A lot of buzz surrounds the difficulty of going to rehab. Detoxing is challenging and residential treatment gets deep into intense problems, but in the wake of these stages, most people in recovery start to break down and return to their old ways. Sober living tries to combat this tendency to relapse by slowly phasing people toward a greater degree of independence. With this transition comes a caveat: you have to deal with other people in recovery who have similar weak spots. Once you start mixing in challenging personalities and maturity issues, you may find problems coping with roommates in sober living. So, how do you cultivate a positive experience in a sober living home?

At New Start Recovery, we understand that living with other people can be challenging, with much fewer roommates in sober living. However, transitioning to the outside world after addiction treatment may require the more structured environment of a sober living home. If you have questions about sober living houses and how they can help sustain your recovery, give us a call at [Direct].

Managing Bad Experiences With Roommates in Sober Living

Bad roommates are everywhere, but they pose a particular threat in sober living environments. Your support network should consist of people you get along with reasonably well. Unfortunately, you do not have 100% control over that in a sober living home.

Butting heads with people you do not get along with can be a major relapse trigger. High-stress environments tend to flip bad switches for people in recovery, and these types of situations need to be managed with care and vigilance. While it is an option to switch homes to get away from bad fits, it is a simple truth that most shared living arrangements run into problems.

Rather than expect complete harmony in your sober living home, which may be impossible to find, consider the following:

  • Appreciate the value of tolerance and damage mitigation.
  • Do not allow others to get a rise out of you when you are otherwise having a good day.
  • Realize that some battles are just not worth disturbing an established peace.

These interpersonal life skills translate well to other cruxes of life, especially the workplace and difficult family situations.

Look for Positive Influences and Role Models in Sober Living Houses

Keeping one another accountable is the primary purpose of sober living. Identifying positive role models and housemates willing to keep you accountable takes maturity and experience.

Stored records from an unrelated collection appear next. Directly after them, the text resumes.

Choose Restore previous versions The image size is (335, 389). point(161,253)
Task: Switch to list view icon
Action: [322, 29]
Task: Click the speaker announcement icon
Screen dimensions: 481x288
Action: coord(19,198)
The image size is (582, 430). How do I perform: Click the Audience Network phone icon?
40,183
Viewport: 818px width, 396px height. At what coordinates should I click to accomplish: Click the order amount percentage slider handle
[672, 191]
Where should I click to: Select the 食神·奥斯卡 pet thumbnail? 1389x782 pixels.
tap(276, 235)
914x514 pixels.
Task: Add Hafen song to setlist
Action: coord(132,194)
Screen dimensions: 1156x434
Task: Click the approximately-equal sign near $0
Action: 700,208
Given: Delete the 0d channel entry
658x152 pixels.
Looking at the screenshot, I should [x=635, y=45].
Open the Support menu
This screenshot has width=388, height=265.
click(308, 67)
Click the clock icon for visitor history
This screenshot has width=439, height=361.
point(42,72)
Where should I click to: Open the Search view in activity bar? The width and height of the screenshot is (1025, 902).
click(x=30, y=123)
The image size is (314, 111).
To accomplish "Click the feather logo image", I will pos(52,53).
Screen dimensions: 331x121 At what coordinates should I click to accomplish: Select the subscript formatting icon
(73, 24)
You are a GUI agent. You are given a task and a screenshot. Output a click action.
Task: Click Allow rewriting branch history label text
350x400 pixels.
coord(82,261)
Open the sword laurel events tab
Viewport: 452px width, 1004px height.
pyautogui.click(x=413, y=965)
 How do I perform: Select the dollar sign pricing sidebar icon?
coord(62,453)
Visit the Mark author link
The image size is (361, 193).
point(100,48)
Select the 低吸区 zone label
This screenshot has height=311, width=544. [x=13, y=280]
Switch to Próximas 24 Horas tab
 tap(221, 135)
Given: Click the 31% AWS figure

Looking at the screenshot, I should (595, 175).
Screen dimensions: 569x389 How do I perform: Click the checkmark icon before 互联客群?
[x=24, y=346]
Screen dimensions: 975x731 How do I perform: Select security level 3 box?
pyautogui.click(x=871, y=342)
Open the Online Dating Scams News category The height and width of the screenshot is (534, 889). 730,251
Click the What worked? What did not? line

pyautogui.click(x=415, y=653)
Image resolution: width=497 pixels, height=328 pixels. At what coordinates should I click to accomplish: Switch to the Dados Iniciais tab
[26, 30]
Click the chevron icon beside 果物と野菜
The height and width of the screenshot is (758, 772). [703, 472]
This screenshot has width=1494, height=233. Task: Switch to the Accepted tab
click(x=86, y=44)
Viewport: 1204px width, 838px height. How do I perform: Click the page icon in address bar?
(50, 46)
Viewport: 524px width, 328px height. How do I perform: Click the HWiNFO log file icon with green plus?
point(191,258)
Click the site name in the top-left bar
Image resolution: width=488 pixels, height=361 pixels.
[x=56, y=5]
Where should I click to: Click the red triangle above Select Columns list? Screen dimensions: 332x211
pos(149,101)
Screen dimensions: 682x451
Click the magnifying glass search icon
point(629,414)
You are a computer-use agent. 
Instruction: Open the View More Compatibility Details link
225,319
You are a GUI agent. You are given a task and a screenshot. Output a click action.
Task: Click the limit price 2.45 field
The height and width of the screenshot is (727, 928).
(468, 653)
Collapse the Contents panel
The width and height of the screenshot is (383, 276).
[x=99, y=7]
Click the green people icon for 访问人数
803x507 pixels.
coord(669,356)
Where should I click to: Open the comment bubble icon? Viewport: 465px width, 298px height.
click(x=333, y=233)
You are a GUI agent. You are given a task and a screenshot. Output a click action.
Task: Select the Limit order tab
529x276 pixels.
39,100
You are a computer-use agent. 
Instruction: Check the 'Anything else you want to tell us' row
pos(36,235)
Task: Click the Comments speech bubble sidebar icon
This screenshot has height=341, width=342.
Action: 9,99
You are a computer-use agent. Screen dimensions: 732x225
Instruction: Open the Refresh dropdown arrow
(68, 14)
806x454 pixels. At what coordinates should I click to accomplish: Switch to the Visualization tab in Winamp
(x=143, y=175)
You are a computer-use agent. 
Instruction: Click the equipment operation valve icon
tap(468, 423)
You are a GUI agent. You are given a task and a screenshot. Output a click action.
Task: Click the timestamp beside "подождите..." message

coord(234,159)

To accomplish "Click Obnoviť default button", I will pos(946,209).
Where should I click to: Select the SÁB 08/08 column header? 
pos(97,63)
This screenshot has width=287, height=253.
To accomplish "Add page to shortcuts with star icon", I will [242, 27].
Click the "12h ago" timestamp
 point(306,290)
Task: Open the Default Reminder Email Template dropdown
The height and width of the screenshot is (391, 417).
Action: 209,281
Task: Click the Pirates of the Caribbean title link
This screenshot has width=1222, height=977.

People who are new to sober living dynamics can fall into the trap of rolling along with toxic interactions. Too much structure can create an urge to push back, but engaging in questionable behavior creates more problems in the long run. For example, you might get away with coming back 30 minutes after curfew with your buddy, but pushing that boundary opens up the door for relapse. That is where positive affirmations step in.

Here are some examples of seeking positive affirmations that are helpful in a sober living environment:

  • Inviting roommates to call you out when you start making excuses to fall off the wagon. People in recovery may recognize that they became master manipulators to support their former habit. When you throw a handful of these people together, they tend to recognize when you make excuses that can be detrimental to your sobriety. Nipping that behavior in the bud helps keep you on a positive trajectory and holds you accountable.
  • Befriend roommates with positive qualities you wish to embody. These roommates will set an example and bring out the best in you rather than the worst.
  • Participate in more house meetings. Most sober living homes hold house meetings to keep everyone on the right track. These meetings can begin to feel like a chore, and you may find yourself disengaging or tuning out. Make an effort to participate in house meetings regularly to continue building positive momentum.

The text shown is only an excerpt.